■ **YOUR TASK**
Copy out every one of the rows below, word for word, keeping each line as it appears.

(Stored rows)
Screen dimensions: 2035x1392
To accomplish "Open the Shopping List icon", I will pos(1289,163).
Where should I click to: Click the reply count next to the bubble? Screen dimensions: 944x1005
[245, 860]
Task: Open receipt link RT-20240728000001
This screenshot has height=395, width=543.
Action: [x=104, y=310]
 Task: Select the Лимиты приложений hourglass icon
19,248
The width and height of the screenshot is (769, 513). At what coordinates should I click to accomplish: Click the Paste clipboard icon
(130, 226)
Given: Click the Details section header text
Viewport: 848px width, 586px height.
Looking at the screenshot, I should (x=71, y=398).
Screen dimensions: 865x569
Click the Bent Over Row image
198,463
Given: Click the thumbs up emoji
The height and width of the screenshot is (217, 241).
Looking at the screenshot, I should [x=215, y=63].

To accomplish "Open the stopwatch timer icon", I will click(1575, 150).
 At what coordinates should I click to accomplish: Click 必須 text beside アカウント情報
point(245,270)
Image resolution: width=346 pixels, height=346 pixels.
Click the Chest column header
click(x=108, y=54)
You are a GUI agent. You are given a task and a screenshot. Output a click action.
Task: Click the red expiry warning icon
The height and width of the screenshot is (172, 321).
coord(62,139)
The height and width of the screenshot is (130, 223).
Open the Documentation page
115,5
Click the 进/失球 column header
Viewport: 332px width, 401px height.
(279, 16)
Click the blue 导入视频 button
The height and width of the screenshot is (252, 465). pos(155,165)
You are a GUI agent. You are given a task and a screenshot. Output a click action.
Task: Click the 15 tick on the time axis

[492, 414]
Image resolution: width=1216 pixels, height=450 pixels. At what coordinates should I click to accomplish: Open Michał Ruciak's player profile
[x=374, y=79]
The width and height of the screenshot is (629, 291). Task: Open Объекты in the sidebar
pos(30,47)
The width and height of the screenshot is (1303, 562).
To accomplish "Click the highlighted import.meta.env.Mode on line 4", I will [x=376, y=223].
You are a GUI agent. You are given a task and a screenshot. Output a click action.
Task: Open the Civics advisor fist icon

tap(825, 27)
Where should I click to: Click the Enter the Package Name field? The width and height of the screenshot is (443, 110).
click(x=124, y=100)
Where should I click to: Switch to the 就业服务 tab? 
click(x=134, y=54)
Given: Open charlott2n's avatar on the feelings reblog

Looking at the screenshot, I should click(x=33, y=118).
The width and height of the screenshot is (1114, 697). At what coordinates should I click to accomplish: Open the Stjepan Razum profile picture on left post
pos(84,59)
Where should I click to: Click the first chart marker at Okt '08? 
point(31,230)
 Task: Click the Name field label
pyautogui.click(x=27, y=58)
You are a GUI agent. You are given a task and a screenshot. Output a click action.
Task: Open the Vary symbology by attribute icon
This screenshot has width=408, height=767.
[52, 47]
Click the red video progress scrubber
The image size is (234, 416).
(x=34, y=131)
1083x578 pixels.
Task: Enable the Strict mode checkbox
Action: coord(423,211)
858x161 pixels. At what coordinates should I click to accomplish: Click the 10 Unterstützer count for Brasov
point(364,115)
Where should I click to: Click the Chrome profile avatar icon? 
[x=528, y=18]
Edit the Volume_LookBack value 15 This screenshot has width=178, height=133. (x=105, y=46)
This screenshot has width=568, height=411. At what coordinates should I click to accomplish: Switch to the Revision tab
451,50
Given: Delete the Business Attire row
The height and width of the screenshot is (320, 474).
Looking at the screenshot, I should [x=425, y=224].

■ **EXERCISE RESULT**
Screen dimensions: 2035x1392
To accomplish "Open the Shopping List icon", I will pos(1289,163).
Where should I click to: Click the reply count next to the bubble? Screen dimensions: 944x1005
[245, 860]
Task: Open receipt link RT-20240728000001
This screenshot has height=395, width=543.
Action: [x=104, y=310]
 Task: Select the Лимиты приложений hourglass icon
19,248
The width and height of the screenshot is (769, 513). At what coordinates should I click to accomplish: Click the Paste clipboard icon
(130, 226)
Given: Click the Details section header text
Viewport: 848px width, 586px height.
Looking at the screenshot, I should (x=71, y=398).
Screen dimensions: 865x569
Click the Bent Over Row image
198,463
Given: Click the thumbs up emoji
The height and width of the screenshot is (217, 241).
Looking at the screenshot, I should [x=215, y=63].

To accomplish "Open the stopwatch timer icon", I will click(1575, 150).
 At what coordinates should I click to accomplish: Click 必須 text beside アカウント情報
point(245,270)
Image resolution: width=346 pixels, height=346 pixels.
Click the Chest column header
click(x=108, y=54)
You are a GUI agent. You are given a task and a screenshot. Output a click action.
Task: Click the red expiry warning icon
The height and width of the screenshot is (172, 321).
coord(62,139)
The height and width of the screenshot is (130, 223).
Open the Documentation page
115,5
Click the 进/失球 column header
Viewport: 332px width, 401px height.
(279, 16)
Click the blue 导入视频 button
The height and width of the screenshot is (252, 465). pos(155,165)
You are a GUI agent. You are given a task and a screenshot. Output a click action.
Task: Click the 15 tick on the time axis

[492, 414]
Image resolution: width=1216 pixels, height=450 pixels. At what coordinates should I click to accomplish: Open Michał Ruciak's player profile
[x=374, y=79]
The width and height of the screenshot is (629, 291). Task: Open Объекты in the sidebar
pos(30,47)
The width and height of the screenshot is (1303, 562).
To accomplish "Click the highlighted import.meta.env.Mode on line 4", I will [x=376, y=223].
You are a GUI agent. You are given a task and a screenshot. Output a click action.
Task: Open the Civics advisor fist icon

tap(825, 27)
Where should I click to: Click the Enter the Package Name field? The width and height of the screenshot is (443, 110).
click(x=124, y=100)
Where should I click to: Switch to the 就业服务 tab? 
click(x=134, y=54)
Given: Open charlott2n's avatar on the feelings reblog

Looking at the screenshot, I should click(x=33, y=118).
The width and height of the screenshot is (1114, 697). At what coordinates should I click to accomplish: Open the Stjepan Razum profile picture on left post
pos(84,59)
Where should I click to: Click the first chart marker at Okt '08? 
point(31,230)
 Task: Click the Name field label
pyautogui.click(x=27, y=58)
You are a GUI agent. You are given a task and a screenshot. Output a click action.
Task: Open the Vary symbology by attribute icon
This screenshot has width=408, height=767.
[52, 47]
Click the red video progress scrubber
The image size is (234, 416).
(x=34, y=131)
1083x578 pixels.
Task: Enable the Strict mode checkbox
Action: coord(423,211)
858x161 pixels. At what coordinates should I click to accomplish: Click the 10 Unterstützer count for Brasov
point(364,115)
Where should I click to: Click the Chrome profile avatar icon? 
[x=528, y=18]
Edit the Volume_LookBack value 15 This screenshot has width=178, height=133. (x=105, y=46)
This screenshot has width=568, height=411. At what coordinates should I click to accomplish: Switch to the Revision tab
451,50
Given: Delete the Business Attire row
The height and width of the screenshot is (320, 474).
Looking at the screenshot, I should [x=425, y=224].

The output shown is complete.